When I told her that there is only one female sitting judge in SC, she responded, “But the urgency shown by SC in pulling this off in holidays, am sure if they realize this issue’s importance, then they could have impressed the same importance for a female judge to be on the bench. In fact, Salman Khurshid has been asked to assist the bench. At least get a woman lawyer to do that.”
A BRIEF INTO GENDER REPRESENTATION IN THE SUPREME COURT
Here, the reality of Supreme Court having only one female judge currently comes to the fore. Justice R Banumathi from Tamil Nadu is the only sitting judge in the apex court. She was inducted in 2014 for a term of six years. When Banumathi entered the SC judges’ list, there was Justice Ranjana Prakash Desai present already, but her term ended the same year.
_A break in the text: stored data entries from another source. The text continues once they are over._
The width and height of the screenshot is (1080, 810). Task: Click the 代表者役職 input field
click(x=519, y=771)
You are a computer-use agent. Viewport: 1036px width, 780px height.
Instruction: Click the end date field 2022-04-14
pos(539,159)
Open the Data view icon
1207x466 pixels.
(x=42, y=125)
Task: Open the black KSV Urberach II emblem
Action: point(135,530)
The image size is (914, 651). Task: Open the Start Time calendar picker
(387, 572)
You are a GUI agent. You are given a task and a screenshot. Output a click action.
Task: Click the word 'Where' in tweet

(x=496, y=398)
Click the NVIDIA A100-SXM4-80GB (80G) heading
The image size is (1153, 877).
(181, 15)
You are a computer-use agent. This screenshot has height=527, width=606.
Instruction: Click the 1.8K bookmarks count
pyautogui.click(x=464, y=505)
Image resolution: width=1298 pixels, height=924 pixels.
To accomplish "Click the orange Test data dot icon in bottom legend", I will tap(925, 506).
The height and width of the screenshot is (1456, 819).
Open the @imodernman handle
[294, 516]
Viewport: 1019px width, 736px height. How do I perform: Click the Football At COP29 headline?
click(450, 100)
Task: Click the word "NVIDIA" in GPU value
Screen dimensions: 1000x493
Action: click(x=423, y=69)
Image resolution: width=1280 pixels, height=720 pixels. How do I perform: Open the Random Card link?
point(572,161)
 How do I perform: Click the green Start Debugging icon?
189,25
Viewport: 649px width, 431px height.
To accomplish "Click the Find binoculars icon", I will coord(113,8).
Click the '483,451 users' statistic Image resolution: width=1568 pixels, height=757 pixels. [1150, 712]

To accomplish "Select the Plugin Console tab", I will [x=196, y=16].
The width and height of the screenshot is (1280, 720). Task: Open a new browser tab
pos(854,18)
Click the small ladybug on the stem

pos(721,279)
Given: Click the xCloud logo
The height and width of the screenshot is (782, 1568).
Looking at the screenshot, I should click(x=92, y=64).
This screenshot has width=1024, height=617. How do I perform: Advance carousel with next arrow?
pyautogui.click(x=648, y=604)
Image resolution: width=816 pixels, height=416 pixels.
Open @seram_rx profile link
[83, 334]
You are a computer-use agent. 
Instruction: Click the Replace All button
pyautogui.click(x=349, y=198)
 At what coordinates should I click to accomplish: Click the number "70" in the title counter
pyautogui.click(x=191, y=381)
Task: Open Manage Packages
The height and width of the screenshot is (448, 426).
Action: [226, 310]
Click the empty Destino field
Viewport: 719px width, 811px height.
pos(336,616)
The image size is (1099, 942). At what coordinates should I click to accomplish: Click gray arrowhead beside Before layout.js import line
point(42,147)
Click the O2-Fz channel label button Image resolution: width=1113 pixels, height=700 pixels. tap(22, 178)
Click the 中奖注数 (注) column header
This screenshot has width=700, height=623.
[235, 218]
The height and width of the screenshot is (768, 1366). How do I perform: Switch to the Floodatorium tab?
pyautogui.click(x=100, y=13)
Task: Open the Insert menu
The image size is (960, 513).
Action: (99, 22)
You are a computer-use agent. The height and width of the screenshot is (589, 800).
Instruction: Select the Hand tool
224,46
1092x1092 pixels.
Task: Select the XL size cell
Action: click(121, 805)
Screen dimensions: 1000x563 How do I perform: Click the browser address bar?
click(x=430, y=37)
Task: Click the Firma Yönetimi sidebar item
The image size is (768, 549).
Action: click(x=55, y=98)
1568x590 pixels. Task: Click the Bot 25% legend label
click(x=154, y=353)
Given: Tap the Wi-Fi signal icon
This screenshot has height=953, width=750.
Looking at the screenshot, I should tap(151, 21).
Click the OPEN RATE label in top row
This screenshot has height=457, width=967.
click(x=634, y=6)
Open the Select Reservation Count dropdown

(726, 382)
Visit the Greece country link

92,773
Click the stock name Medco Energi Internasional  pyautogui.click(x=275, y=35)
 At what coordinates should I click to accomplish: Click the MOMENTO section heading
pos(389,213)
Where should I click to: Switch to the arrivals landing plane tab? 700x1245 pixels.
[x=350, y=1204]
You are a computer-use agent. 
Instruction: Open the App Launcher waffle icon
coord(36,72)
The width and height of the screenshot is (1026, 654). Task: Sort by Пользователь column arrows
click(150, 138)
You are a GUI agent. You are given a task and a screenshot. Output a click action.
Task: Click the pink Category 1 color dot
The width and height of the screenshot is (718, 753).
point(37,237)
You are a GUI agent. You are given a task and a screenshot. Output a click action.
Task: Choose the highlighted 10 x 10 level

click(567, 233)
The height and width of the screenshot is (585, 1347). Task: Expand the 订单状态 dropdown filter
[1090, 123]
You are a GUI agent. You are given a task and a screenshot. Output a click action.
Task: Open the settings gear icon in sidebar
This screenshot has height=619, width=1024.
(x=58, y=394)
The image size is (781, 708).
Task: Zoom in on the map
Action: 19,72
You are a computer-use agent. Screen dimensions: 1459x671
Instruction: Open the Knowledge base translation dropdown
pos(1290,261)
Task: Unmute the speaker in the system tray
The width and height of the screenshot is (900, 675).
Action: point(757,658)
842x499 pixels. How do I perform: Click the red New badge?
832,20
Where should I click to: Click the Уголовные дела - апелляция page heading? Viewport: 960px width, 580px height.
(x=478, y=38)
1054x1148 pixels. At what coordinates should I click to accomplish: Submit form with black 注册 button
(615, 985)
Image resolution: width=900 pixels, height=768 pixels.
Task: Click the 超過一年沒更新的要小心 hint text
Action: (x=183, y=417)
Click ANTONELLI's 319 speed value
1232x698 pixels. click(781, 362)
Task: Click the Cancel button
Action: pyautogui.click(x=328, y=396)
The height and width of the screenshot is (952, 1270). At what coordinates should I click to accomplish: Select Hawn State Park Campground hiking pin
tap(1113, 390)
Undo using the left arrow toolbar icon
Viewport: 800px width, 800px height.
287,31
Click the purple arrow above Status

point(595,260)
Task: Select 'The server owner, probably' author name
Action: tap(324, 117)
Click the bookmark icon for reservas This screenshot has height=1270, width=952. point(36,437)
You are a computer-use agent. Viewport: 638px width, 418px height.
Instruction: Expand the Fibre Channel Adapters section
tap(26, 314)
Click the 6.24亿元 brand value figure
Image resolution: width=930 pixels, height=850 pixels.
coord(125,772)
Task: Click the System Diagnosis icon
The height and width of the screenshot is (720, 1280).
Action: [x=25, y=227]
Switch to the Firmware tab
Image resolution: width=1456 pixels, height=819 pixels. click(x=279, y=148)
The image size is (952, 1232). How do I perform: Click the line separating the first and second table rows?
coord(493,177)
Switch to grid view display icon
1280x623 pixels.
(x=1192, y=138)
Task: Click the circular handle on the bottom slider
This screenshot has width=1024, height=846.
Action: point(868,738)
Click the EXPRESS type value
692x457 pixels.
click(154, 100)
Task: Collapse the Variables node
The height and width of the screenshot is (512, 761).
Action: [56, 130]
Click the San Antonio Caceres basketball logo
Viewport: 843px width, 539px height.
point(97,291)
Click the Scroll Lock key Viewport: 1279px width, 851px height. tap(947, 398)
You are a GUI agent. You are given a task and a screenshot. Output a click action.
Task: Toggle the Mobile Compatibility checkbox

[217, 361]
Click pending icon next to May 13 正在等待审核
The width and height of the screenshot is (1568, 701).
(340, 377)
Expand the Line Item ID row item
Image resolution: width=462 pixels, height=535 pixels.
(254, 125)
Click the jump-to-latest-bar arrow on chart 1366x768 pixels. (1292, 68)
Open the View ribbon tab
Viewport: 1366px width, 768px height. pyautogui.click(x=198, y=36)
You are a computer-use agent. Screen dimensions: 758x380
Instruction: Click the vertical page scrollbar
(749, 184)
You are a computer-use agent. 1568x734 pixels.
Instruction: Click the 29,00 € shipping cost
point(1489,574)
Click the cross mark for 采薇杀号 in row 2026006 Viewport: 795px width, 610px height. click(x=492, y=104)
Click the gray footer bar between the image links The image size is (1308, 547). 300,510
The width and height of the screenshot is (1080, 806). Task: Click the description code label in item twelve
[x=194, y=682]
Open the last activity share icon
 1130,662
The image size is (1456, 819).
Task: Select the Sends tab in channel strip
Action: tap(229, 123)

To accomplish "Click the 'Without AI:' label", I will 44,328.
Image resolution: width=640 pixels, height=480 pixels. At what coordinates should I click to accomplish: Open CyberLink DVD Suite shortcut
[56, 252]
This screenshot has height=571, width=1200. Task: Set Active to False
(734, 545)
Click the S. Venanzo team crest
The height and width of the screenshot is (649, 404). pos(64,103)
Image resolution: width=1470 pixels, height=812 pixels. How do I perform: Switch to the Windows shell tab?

Last year, when judges were being chosen to be inducted in SC, there were two female chief justices who were in the reckoning. But they could not find favour with the five senior-most judges of the Supreme Court who were part of the Collegium. And ultimately, five male judges were inducted. Since its inception in 1950, SC has had only six women judges on its august benches. The first woman judge who became an SC judge was Justice Fathima Beevi and she was inducted after 39 years of the emergence of SC.
This talks volumes about the under-representation of women at the higher level of decision-making in the judiciary.
“It would have been certainly better with better representation of women in the judiciary generally. But the reality is that currently in the Supreme Court, we only have one woman judge and putting her in the bench wouldn’t have made much of a difference,” Malavika Rajkotia, divorce lawyer
WHAT DO WOMEN IN THE JUDICIARY SAY?
Surprisingly, women in the judiciary do not see any problem with the all-male bench. Noted divorce lawyer, Malavika Rajkotia, said, “While it is true the issue is gender-based, I am actually very happy with the constitution of the bench. It is a very finely balanced and constituted bench. And there are many issues on gender which have been decided by male judiciary because the problem is that women are under-represented.”
She added, “It would have been certainly better with better representation of women in the judiciary generally. But the reality is that currently in the Supreme Court, we only have one woman judge and putting her in the bench wouldn’t have made much of a difference.”
Adding to this, Farha Faiz, who is an advocate at Supreme Court, president of Rashtriya Muslim Mahila Sangh, and petitioner in the matter, said, “It is actually a victory moment that finally the bench has been constituted as otherwise the Maulana would have overruled the matter. Many judgments have come in the past against these regressive practices but still they are continuing in society. The need of the hour is to get rid of Triple Talaq and later we can talk about representation as it is a very slow and lengthy process.”
She further expressed her views on how the bench should approach the matter. “Now the main concern is that the bench should also consider Sharia law along with the law. If they pass a judgment keeping only the law in mind, then Muslims Personal Law will not follow the order. And if they do not follow it, then going through such a long process might turn out to be a complete waste.”
While under-representation of women in SC is a concern, it should not be raised only when such a national issue is in the public eye. This issue needs special attention both from the public and the Supreme Court to bring about a better result. We can expect a change only when the public expresses outrage every time women judges don’t find representation in the Supreme Court.